GIVEN TEXT:
--- Start ---
Abel's Lemma/Formulation 2
Lemma
Let $\sequence a$ and $\sequence b$ be sequences in an arbitrary ring $R$.
Let $\ds A_n = \sum_{i \mathop = m}^n {a_i}$ be the partial sum of $\sequence a$ from $m$ to $n$.
Then:
- $\ds \sum_{k \mathop = m}^n a_k b_k = \sum_{k \mathop = m}^{n - 1} A_k \paren {b_k - b_{k + 1} } + A_n b_n$
Note that although proved for the general ring, this result is usually applied to one of the conventional number fields $\Z, \Q, \R$ and $\C$.
--- End ---
TASKS:
[1] Edit the portion of the Abel's Lemma text starting at "Abel's Lemma/Formulation 2" and ending at "fields $\Z, \Q, \R$ and $\C$.", replacing "partial sum" with "running sum".
[2] According to the Abel's Lemma text, what is $A_n$?
[3] List every conventional number field the Abel's Lemma text names as the usual setting for the result.
Work only from the Abel's Lemma text, drawing on nothing outside it.

DATA RECORDS:
--- Start ---
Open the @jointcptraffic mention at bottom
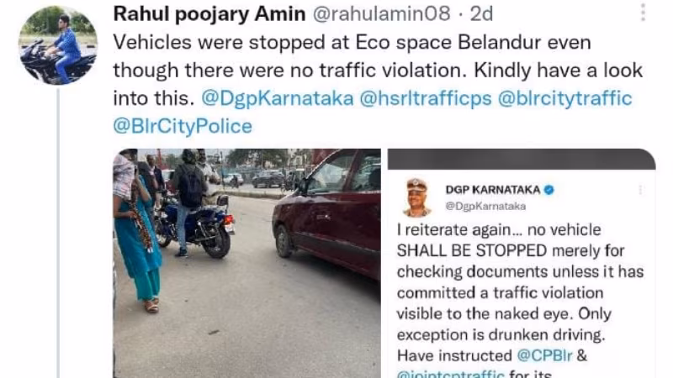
--- End ---
--- Start ---
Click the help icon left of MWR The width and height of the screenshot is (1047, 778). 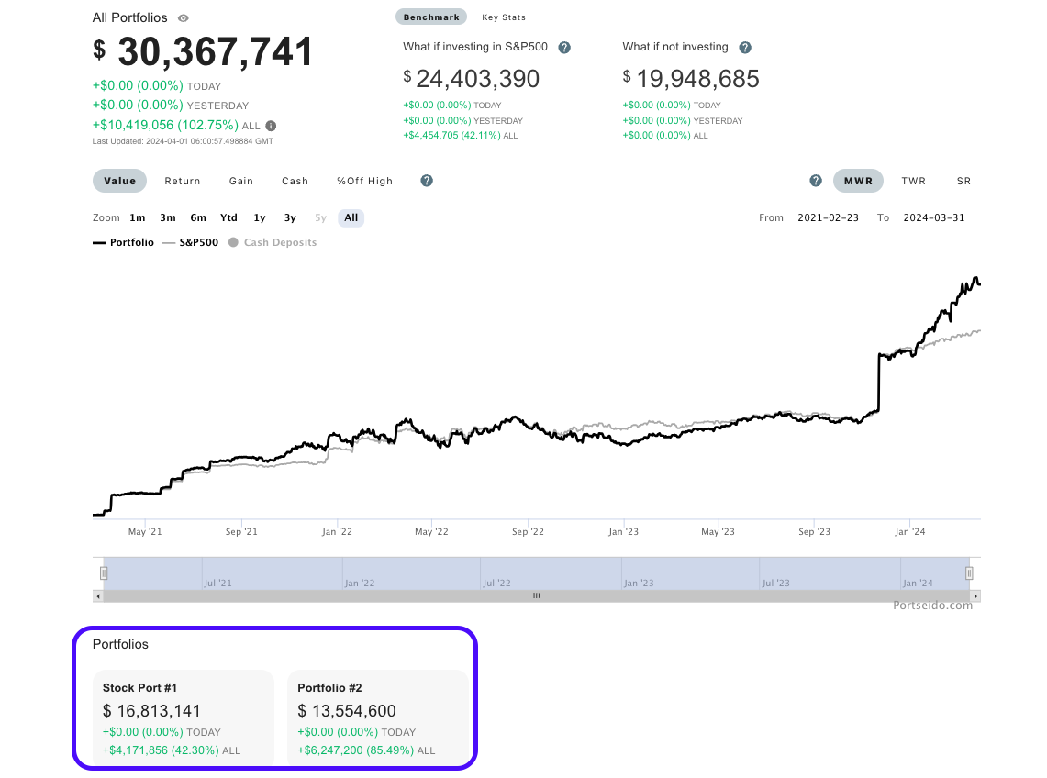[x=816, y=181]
--- End ---
EXERCISE RESULTS:
[1]
Abel's Lemma/Formulation 2
Lemma
Let $\sequence a$ and $\sequence b$ be sequences in an arbitrary ring $R$.
Let $\ds A_n = \sum_{i \mathop = m}^n {a_i}$ be the running sum of $\sequence a$ from $m$ to $n$.
Then:
- $\ds \sum_{k \mathop = m}^n a_k b_k = \sum_{k \mathop = m}^{n - 1} A_k \paren {b_k - b_{k + 1} } + A_n b_n$
Note that although proved for the general ring, this result is usually applied to one of the conventional number fields $\Z, \Q, \R$ and $\C$.

[2] $A_n$ is the partial sum of $\sequence a$ from $m$ to $n$.

[3] $\Z$, $\Q$, $\R$, $\C$